Invited Speaker

Dr. Karan Sikka
Center for Vision Technologies, SRI International, Princeton, New Jersey

Karan Sikka is a Computer Vision Scientist at Center for Vision Technologies, SRI International in Princeton, New Jersey. He graduated with a PhD degree from Machine Perception Lab at UCSD and was advised by Dr. Marian Bartlett. Before joining UCSD, he completed his bachelor’s in ECE at Indian Institute of Technology Guwahati. His research interest in general spans joint multimodal analytics and computer vision problems related to classification and detection in both images and videos. During his PhD he primarily worked on problem related to action classification in videos for both recognizing human facial behavior and human actions. At SRI he have developed innovative prototypes and algorithms pertaining to deep multimodal (vision, language and audio) learning for understanding social media structure and content under the DARPA M3I, AFRL MESA and ONR CEROSS programs.

Abstract
Food classification is a fine-grained classification problem and obtaining manually curated training data for a large number of classes is prohibitive.
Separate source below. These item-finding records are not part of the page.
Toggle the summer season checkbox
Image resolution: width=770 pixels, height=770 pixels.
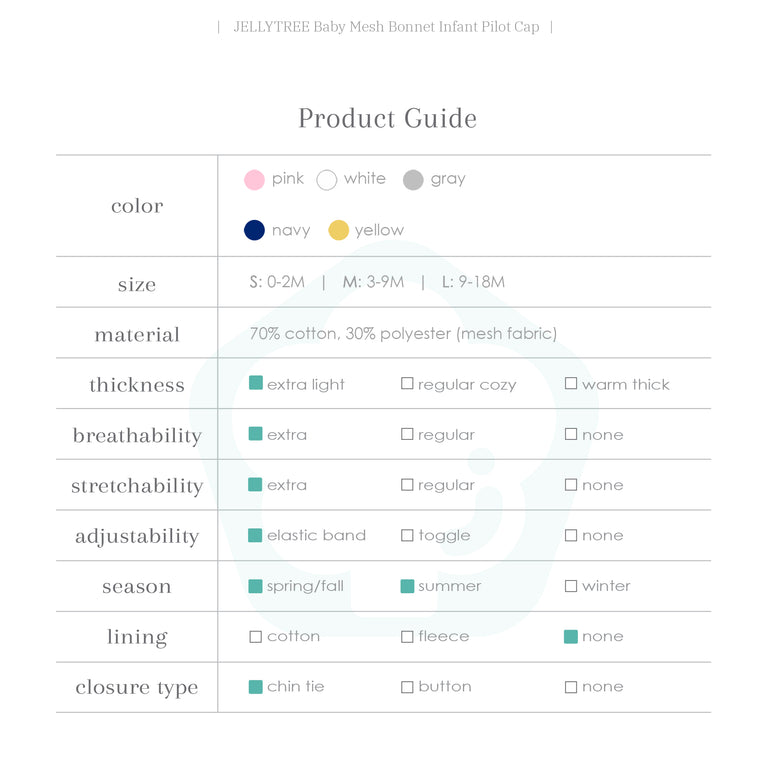coord(407,586)
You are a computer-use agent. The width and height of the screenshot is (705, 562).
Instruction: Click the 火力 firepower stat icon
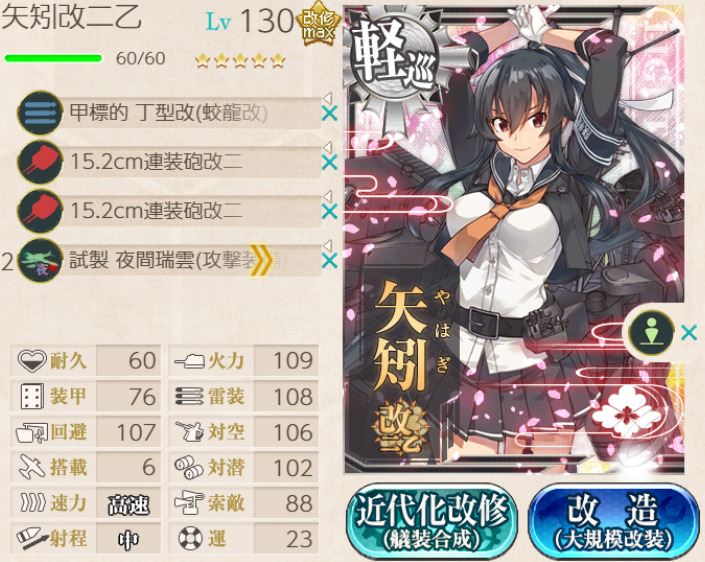click(190, 360)

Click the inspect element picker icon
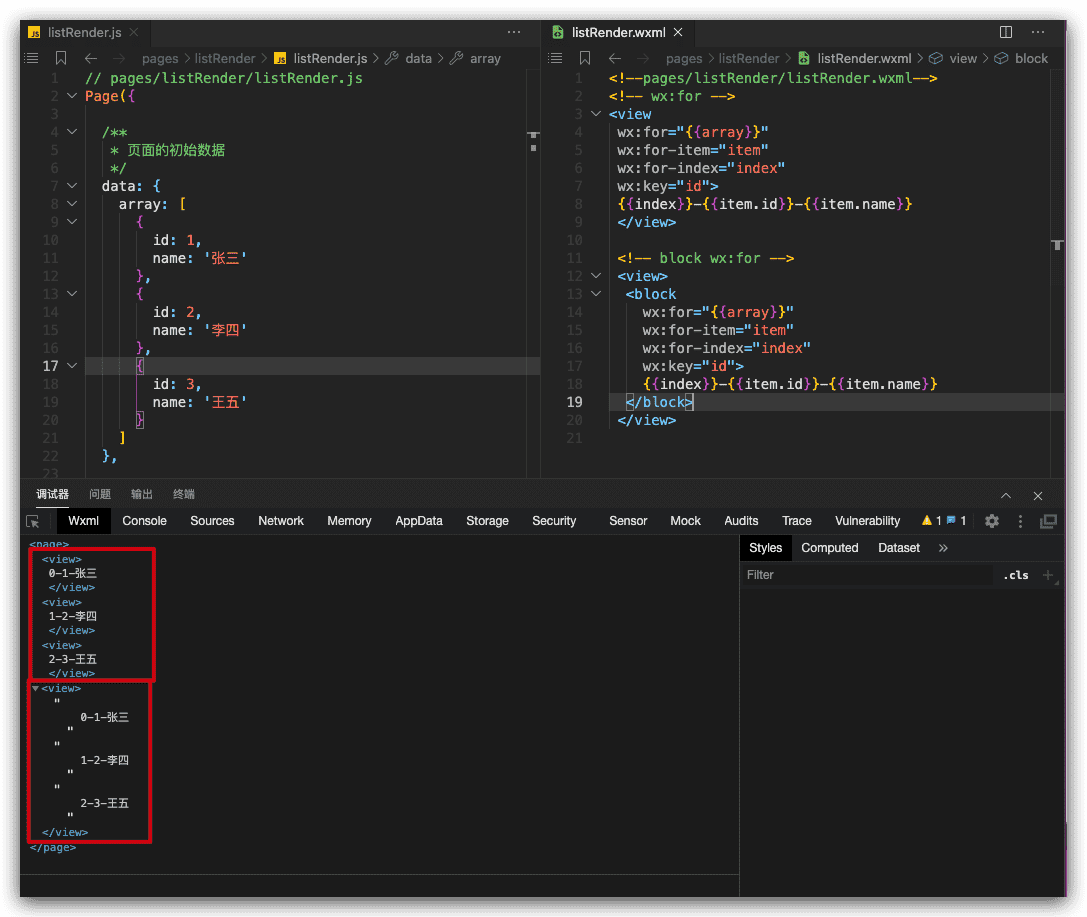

In this talk I will discuss our prior work on using noisy images from the web for training such models. We tackle a key problem with food images from the web where they often have multiple co-occurring food types but are weakly labeled with a single label. We first demonstrate that by sequentially adding a few manually curated samples to a larger uncurated dataset from two web sources, the top-1 classification accuracy increases from 50.3% to 72.8%. To tackle the issue of weak labels, we augment the deep model with Weakly Supervised learning (WSL) that further increases the performance to 76.2%. I will then discuss our efforts and outcome of the first large-scale food classification challenge in images (iFood challenge) being held as part of the fifth Fine Grained Visual Classification Workshop at CVPR18. We introduce a new dataset of 211 fine-grained (prepared) food categories with 101733 training images collected from the web, and human verified labels for both validation set (10323 images) and the test set (24088 images). The challenge is currently ongoing and has a participation of 20 teams with the best team obtaining 91.5% top-3 accuracy on the public test set.